TASKS TO COMPLETE =
1. Summarize the blog post on cutting homeownership costs in two sentences.
2. Continue the blog post on cutting homeownership costs from the point where it stops.

PAGE EXCERPT =
###

Want to be a proud owner of a new home, but afraid of becoming house poor? In this blog, we’ll run down ten tips that will cut your homeownership costs.

via One Kings Lane

(1) Save up a 20% down payment (minimum)

We get it: you’re sick of renting and want to get into that shiny, new suburban home ASAP. With plenty of low/no money down options out there, it’s tempting to pull the trigger. However, these offerings come with strings attached, like mandatory mortgage insurance or higher interest rates. Combined, these charges could cost you more over the life of your loan than a 20% down payment mortgage.

By taking the extra time to save up 20% of the purchase price, you’ll have lower payments every month. Alternatively, you could shorten the term of your mortgage, enabling you to pay off the principal faster.

(2) Solicit quotes from multiple mortgage brokers

As of February 2019, the average fixed mortgage rate in America sat at 4.75% for a 30-year term. However, it’s just that – an average. The rate you’ll get quoted varies from broker to broker. Each lender has an internal process that allows them to arrive at a number. It weighs factors like property type/value, credit scores, when the buyer plans on buying, and so forth.

If you take a rate 1-2% higher than you could’ve gotten, it will cost you tens of thousands of dollars. By doing your homework, you could take this saved money and invest it, pay for your kid’s education, or build an awesome backyard deck.

studioseiders.com

(3) Get a home warranty

Stuff happens – it’s just a fact of life. Machines, like your stove, air conditioner, or furnace, eventually break down. Many homeowners think their insurance will cover it, only to get a rude awakening from an uncaring CSR.

Here’s the problem: when these appliances or systems break, the bills can get enormous. Furnaces and air conditioners can cost upwards of $900 to repair, or more than $4,000 to replace. You could establish a maintenance fund, but let’s be honest – only the most organized people can manage that.

For the rest of us, a home warranty is a more realistic option. One annual premium of $400-$600 per year plus a low service fee (like an insurance deductible) is all you’ll pay. For example, by signing up for HomeGuard’s services, all you need to do is call whenever anything covered breaks. They send a contracted repairperson to your home who fixes the problem appliance/system, or they replace it. Done.

The predictable costs of a home warranty make it easier to budget for home maintenance. As a result, you won’t have to worry about unexpected issues ruining things like your winter holiday. Now, that’s something we can get behind!

###

SUPPLIED DATA =

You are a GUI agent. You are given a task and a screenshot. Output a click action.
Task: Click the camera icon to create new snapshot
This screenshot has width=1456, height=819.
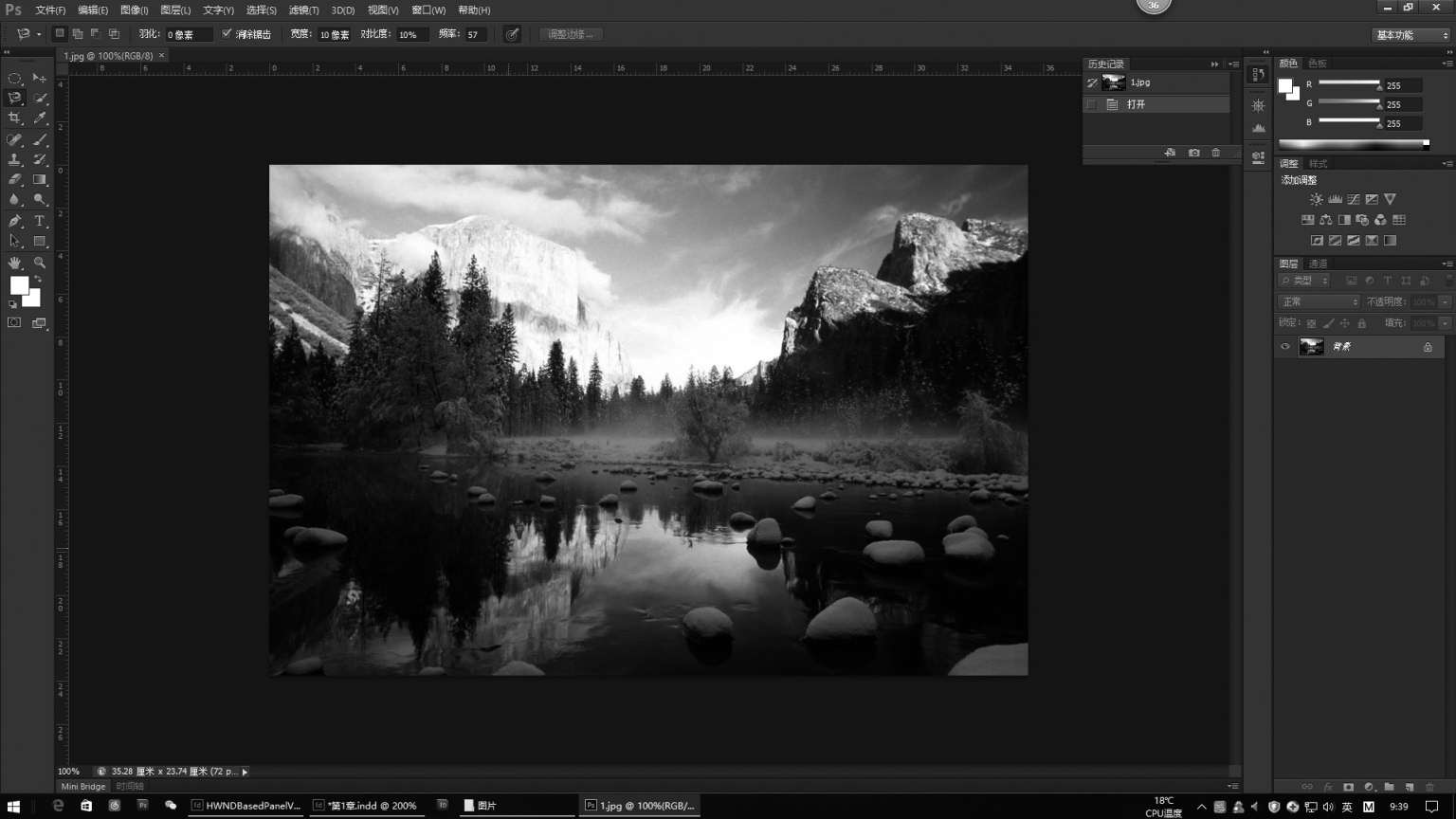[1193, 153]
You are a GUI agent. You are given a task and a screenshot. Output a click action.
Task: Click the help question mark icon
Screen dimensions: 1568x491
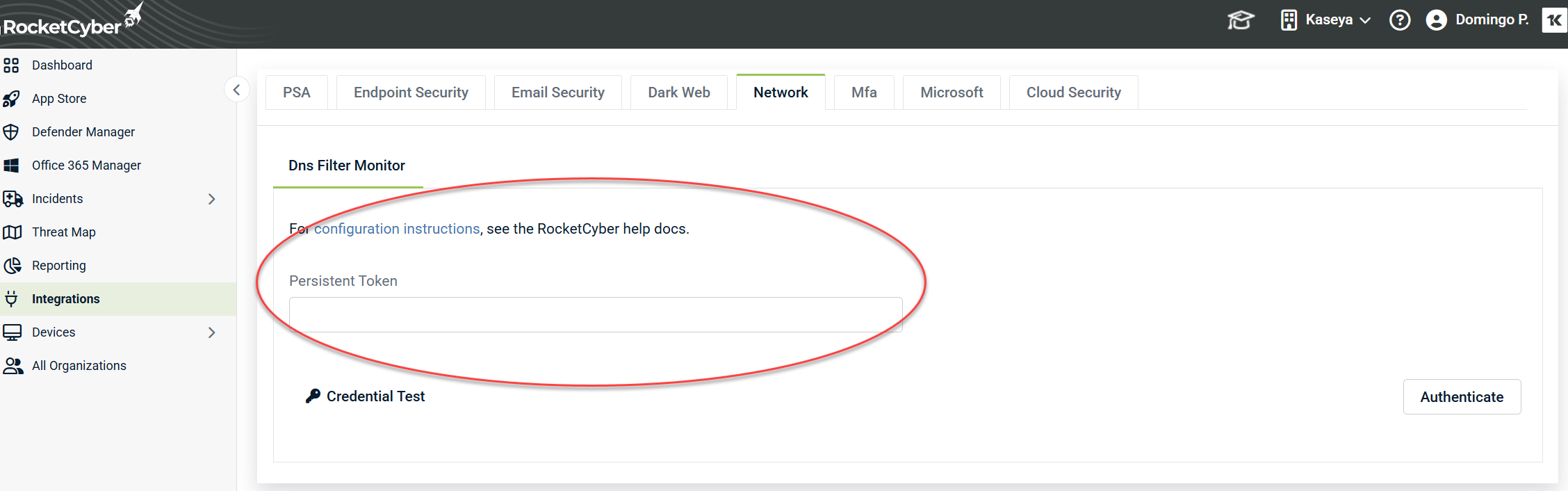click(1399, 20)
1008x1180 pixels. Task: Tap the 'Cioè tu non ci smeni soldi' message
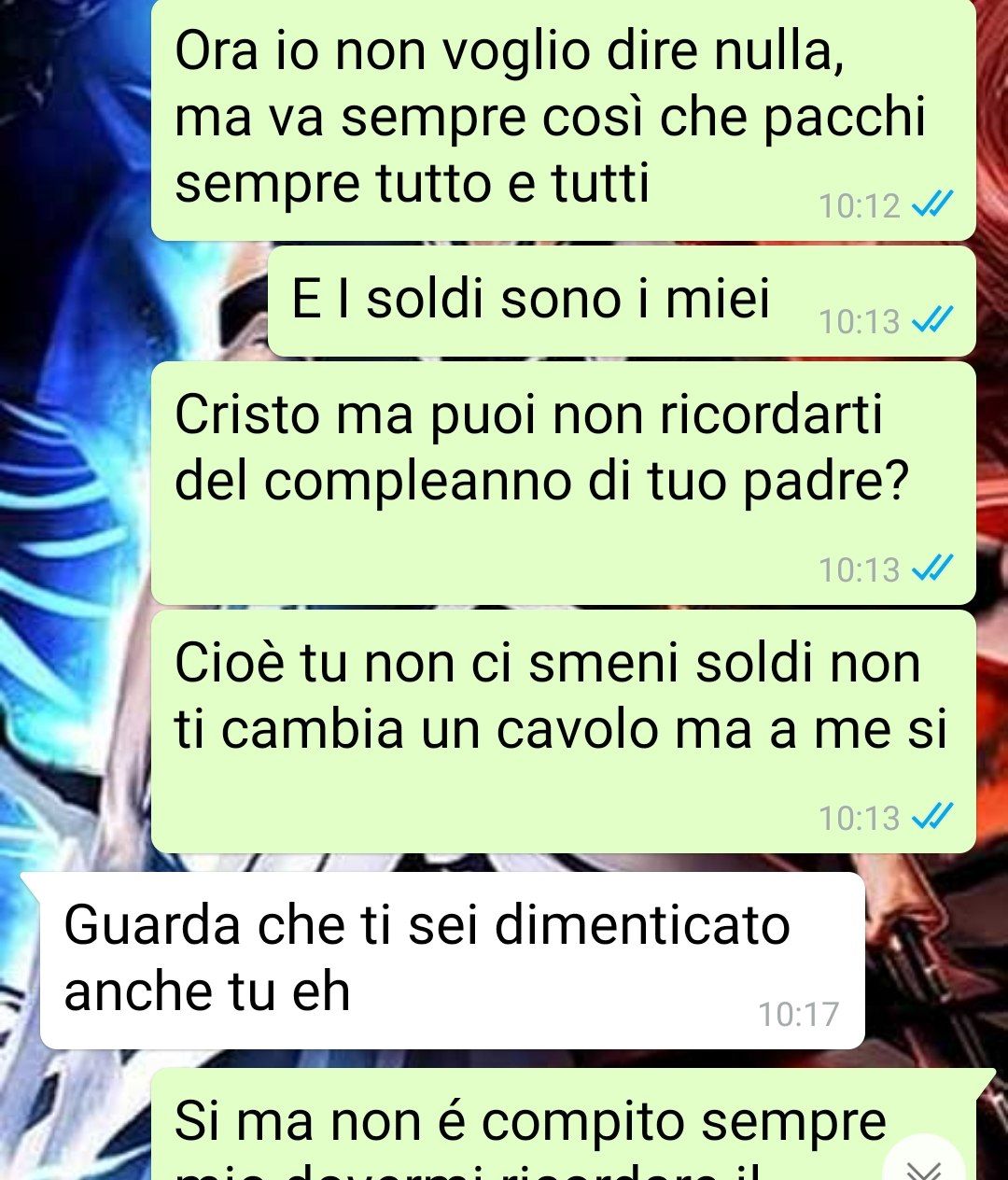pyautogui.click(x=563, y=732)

###

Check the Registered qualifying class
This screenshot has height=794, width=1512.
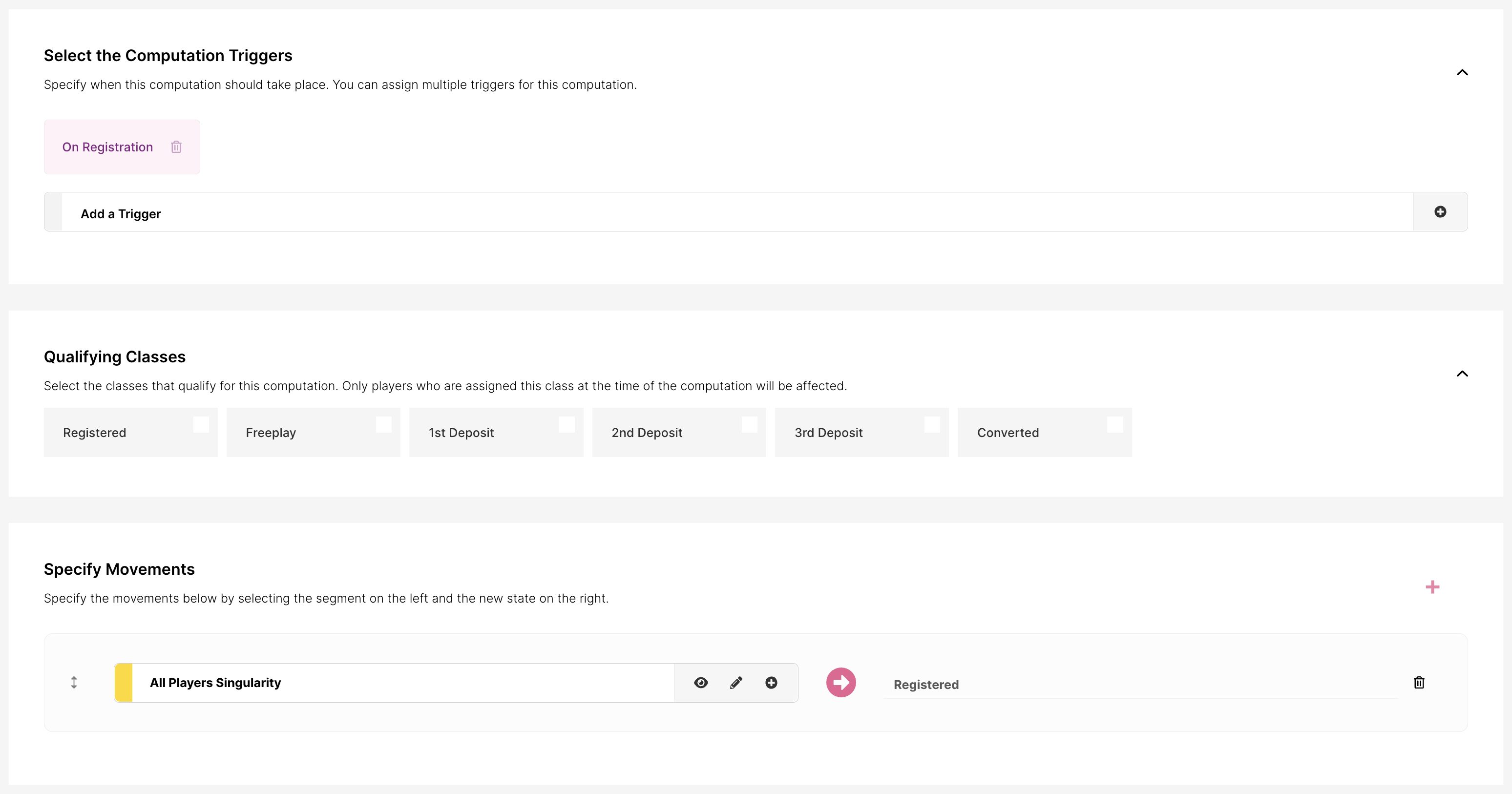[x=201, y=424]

###

ANSWERS FOR THIS EXERCISE =
1. The post offers tips for lowering homeownership costs, beginning with saving a down payment of at least 20% to avoid charges like mandatory mortgage insurance or higher interest rates, and gathering quotes from several mortgage brokers, since taking a rate 1-2% higher than necessary can cost tens of thousands of dollars. It also recommends a home warranty, which for an annual premium of $400-$600 plus a low service fee covers repair or replacement of broken appliances and systems and makes maintenance costs predictable.

2.
(4) Buy during the winter months

It’s no mystery why spring to fall is home buying season. Temperatures are warmer, making it easier to move house. Properties look better, as everything is lush, green, and blooming. And when the weather is ideal, everybody is in a better mood.

However, consider this: sometimes, people are motivated to sell. They’ve accepted a job in another city, their last remaining parent passed away, or a couple is getting divorced.

These rush sales don’t always happen during the prime selling window. When they occur in winter, a lack of buyers can drive price reductions. According to a study conducted by personal finance company Nerdwallet, prices in January/February are 8.45% lower than in June/August.

Yes, moving during the middle of winter can be crummy, but think about the lower mortgage payments you’ll be making!

via Design Threads

(5) Improve your credit score

As mentioned above, credit scores are one of many factors mortgage lenders consider when quoting interest rates. Generally speaking, the better your number, the lower your interest rate will be. According to myFICO.com’s loan savings calculator, a buyer with a score of 770 can qualify for a rate of 4.17%.

Meanwhile, a buyer with a credit score of 630 may get stuck with a 5.76% interest rate. Assuming a $200,000 loan, they would pay almost $70,000 more in interest than someone with sterling credit.

If you’re carrying a balance on your credit cards, pay them off. Next to payment history, it has the most significant impact on your score. Even getting your number up to 670 would fetch an average rate of 4.78%, saving more than $40,000 over the life of a 30-year mortgage.      

(6) Target a less expensive house

Sometimes, a dose of reality is in order. We all want that 2,000 square foot home in a desirable neighborhood, but often, our budget says no. By buying something cheaper, saving up a 20% down payment becomes easier, avoiding costly mortgage insurance and higher rates.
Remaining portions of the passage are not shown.